The Sons of Katie Elder

The Sons of Katie Elder
"First, we reunite, then find Ma and Pa's killer...then read some reviews."

Sunday, March 21, 2010

The Hidden Fortress

It would be hard not to be influenced by other movies if you work in the business in some capacity; actor, director, writer, whatever.  In 1977, George Lucas had a huge mega-hit on his hands with Star Wars and the subsequent Empire Strikes Back and Return of the Jedi, not to mention the three more recent prequels.  I'd read enough times that with the storyline of Star Wars Lucas was influenced by a Japanese film, 1958's The Hidden Fortress, and couldn't help but think that it was an odd choice for a science fiction movie.

The Japanese film is from director Akira Kurosawa and does have a storyline similar to Luke Skywalker, Han Solo and Co. trying to save Princess Leia from Darth Vader and the evil Empire...albeit in Japan of course without Jedis or Wookies (unfortunately).  It is an exciting movie that has a handful of main characters -- some more likable than others -- working together to save the life of one of their own.  There is also betrayal, a huge treasure of gold, and the ever present battle for honor and loyalty.

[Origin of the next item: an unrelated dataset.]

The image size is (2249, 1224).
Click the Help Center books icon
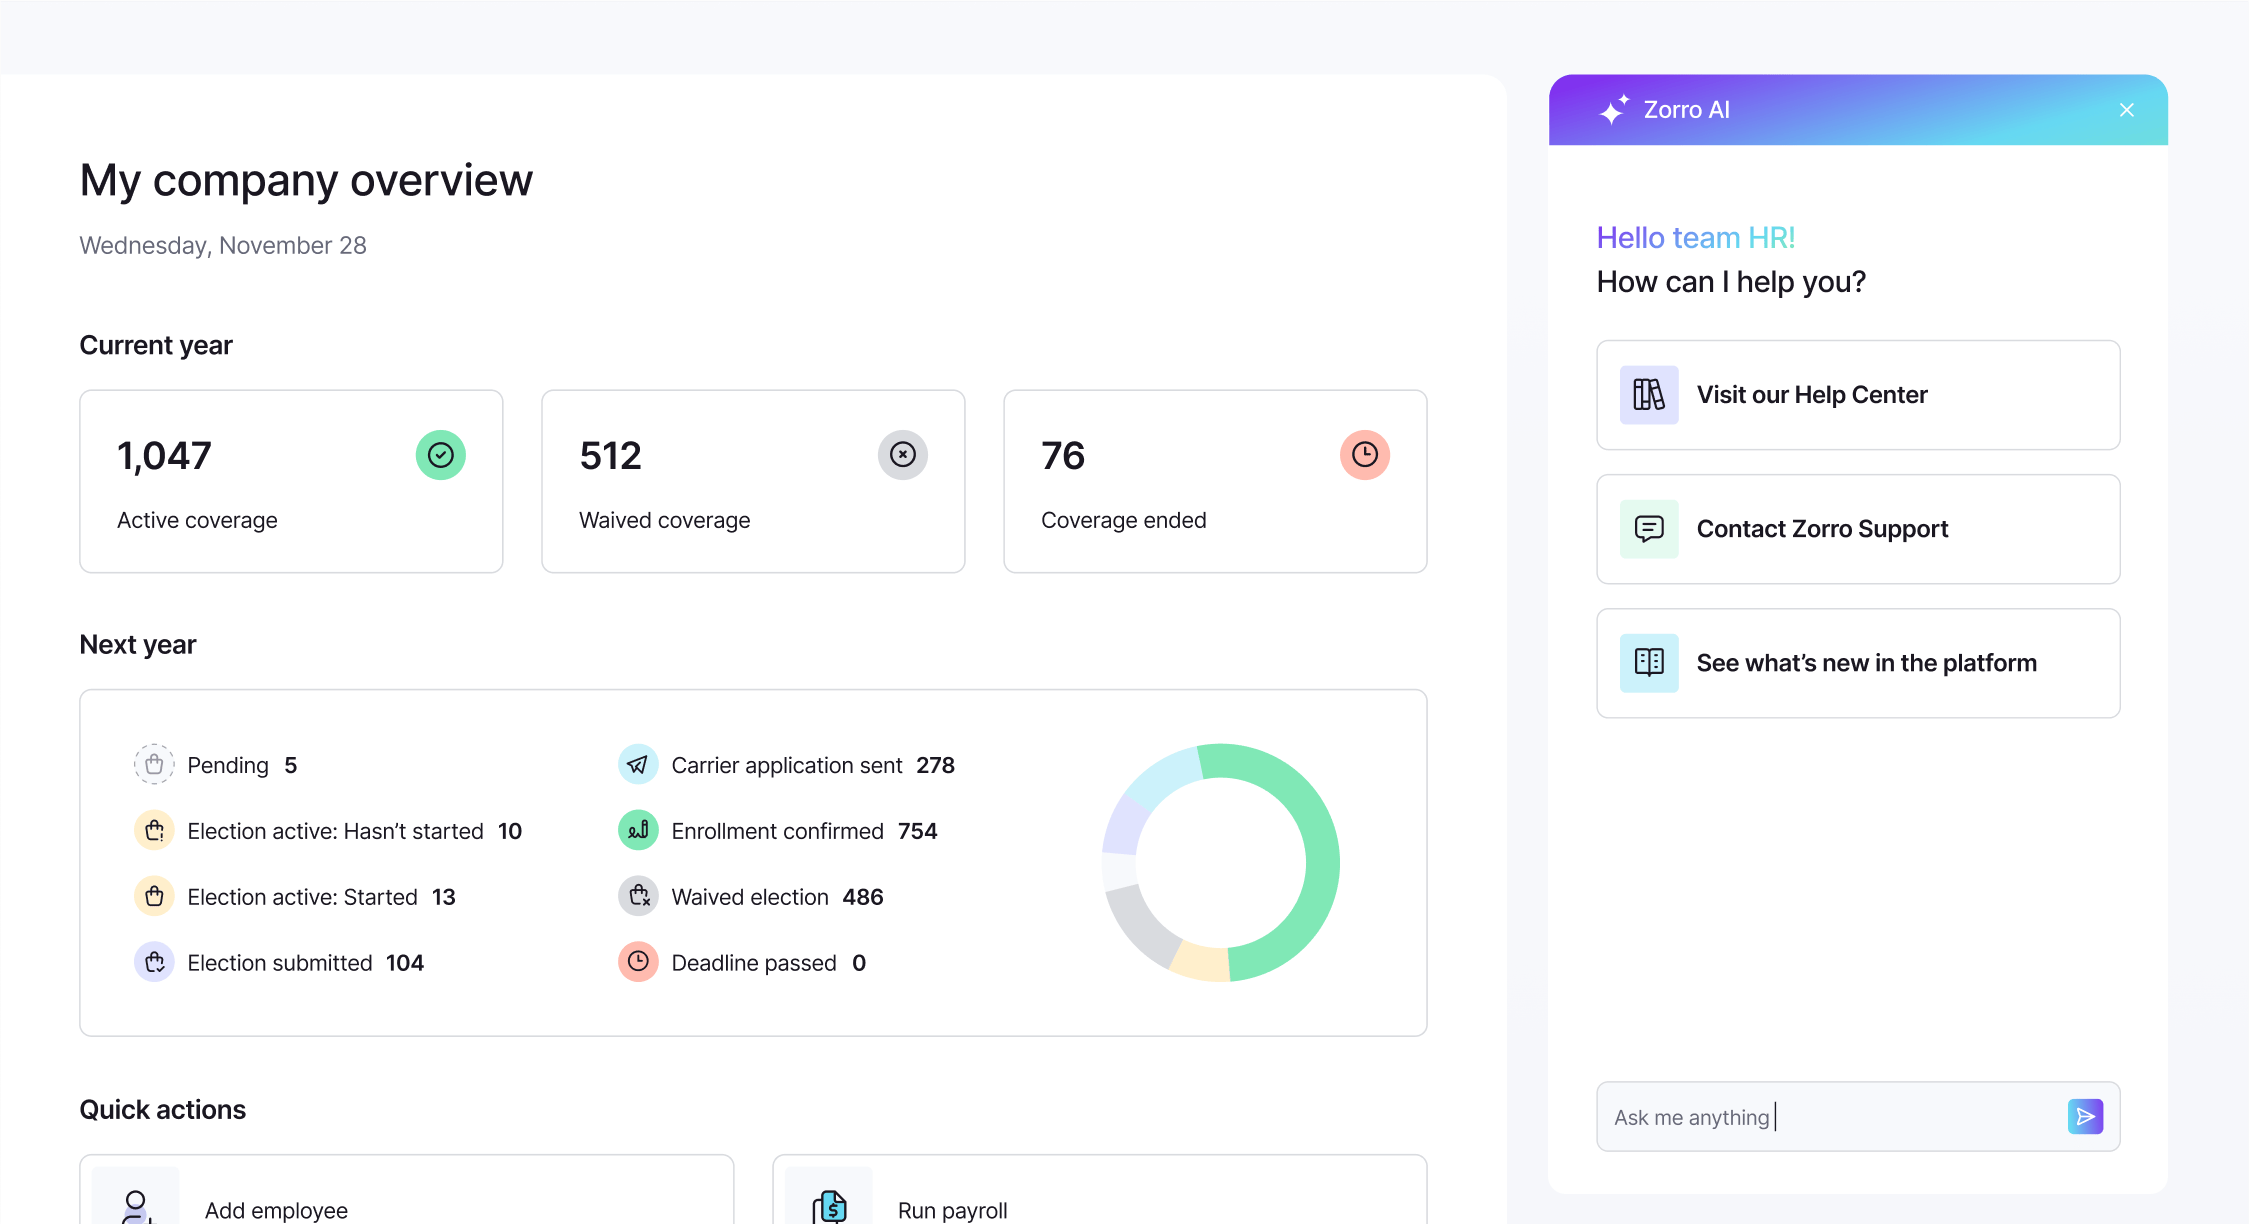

Returning home from a failed venture to make money in a war, two gravediggers, Tahei (Minoru Chiaki) and Matakishi (Kamatari Fujiwara), stumble upon two pieces of gold hidden in two pieces of wood.  They begin to look around for more of what they believe to be the Akizuki clan treasure.  But as they search, a man (Toshiro Mifune) appears, telling them he knows where the gold is and he'll split it with them.  It's all a test for the two gravediggers because the man is actually General Rokurota Makabe, and he's already mined all the gold, some 200 pieces.  Makabe needs help as he's been given the task of bringing Princess Yuki (Misa Uehara), the last surviving member of the Akizuki clan to safety.  The rival clans that wiped out her family want her dead too, offering a large reward of gold, making Makabe's already difficult mission even harder.

With a running time of 139 minutes, 'Fortress' covers a lot of ground.  It is almost 30 minutes before Mifune's Makabe is introduced and another 15-20 minutes before the real storyline of rescuing the Princess is laid out.  In that way, the movie is a road movie with the unique twist that it is in feudal Japan in the 1500s or so (the time period is never established for sure).  Besides the basic premise, there are scenes that clearly influenced Lucas in creating Star Wars although he clearly mainlined some of the plot and characters.  Yuki is obviously Leia, Makabe a mix between Luke and Han, and Tahei and Matakishi as R2-D2 and C-3PO with a devious streak right down their back.

Chiaki and Fujiwara are at the heart of the story as the characters first introduced.  They bicker like an old married couple, and if they didn't constantly talk about all the women they want, I would have been convinced they were gay.  At one point, they even pull straws to see who gets to "spend some alone time" with a sleeping Princess Yuki.  Clearly, they're not the most lovable characters, and they are pretty dimwitted to boot.  Not the most likable of characters -- and it seems odd that these would-be rapists are used as comic relief -- but they are interesting characters if nothing else.  The same goes for Uehara as Yuki, who comes across as high and mighty, condescending and basically a bitch on wheels.  Once again, interesting character but not easy to root for.

As when I reviewed Throne of Blood, the star of course is Mifune as the heroic General Makabe.  It is his duty to save the Princess, and he's going to get the job done no matter who he has to work with or what he has to do.  This is a more subdued part for the most famous of Japanese actors, and as much as I like verbose, theatrical Mifune, it's great to see him do a part like this.  He has to put up with the two idiotic gravediggers and a young woman who doesn't want to be saved even with her life at risk, but somehow Makabe keeps it all together.  Also, Mifune handles all his own stunts -- again -- including one amazing stunt where he's on horseback charging at full speed, sitting straight up in the saddle, holding a samurai sword above his head.  In other words, as badass as it gets.  This guy is quickly becoming one of my favorite actors.

This was Kurosawa's first venture into widescreen filming, and the movie looks great because of it.  The director fills the screen in every shot whether it be a crowded city or a lonely hillside.  Kurosawa filmed at Mt. Fuji again and with all the different locations there is a real sense that over the course of the movie these characters are in fact moving long distances.  The finale too is pretty good as Makabe's ever-growing motley group tries a dangerous border crossing with a friend/rival (Susumu Fujita) deciding to join the effort.  Also look for Kurosawa regular Takashi Shimura in a great two-scene part, and Toshiko Higuchi as a slave girl Makabe rescues.

I've seen a handful of Kurosawa's movies now, and I'm definitely going to continue to look out for his films.  The director has a great eye for the visual -- typically filming in black and white -- while also being able to craft stories with 3-D characters and action that few other directors would be able to do.  Star Wars fans or just a movie fan, The Hidden Fortress is one not to pass up.  No subtitles in the trailer, my bad.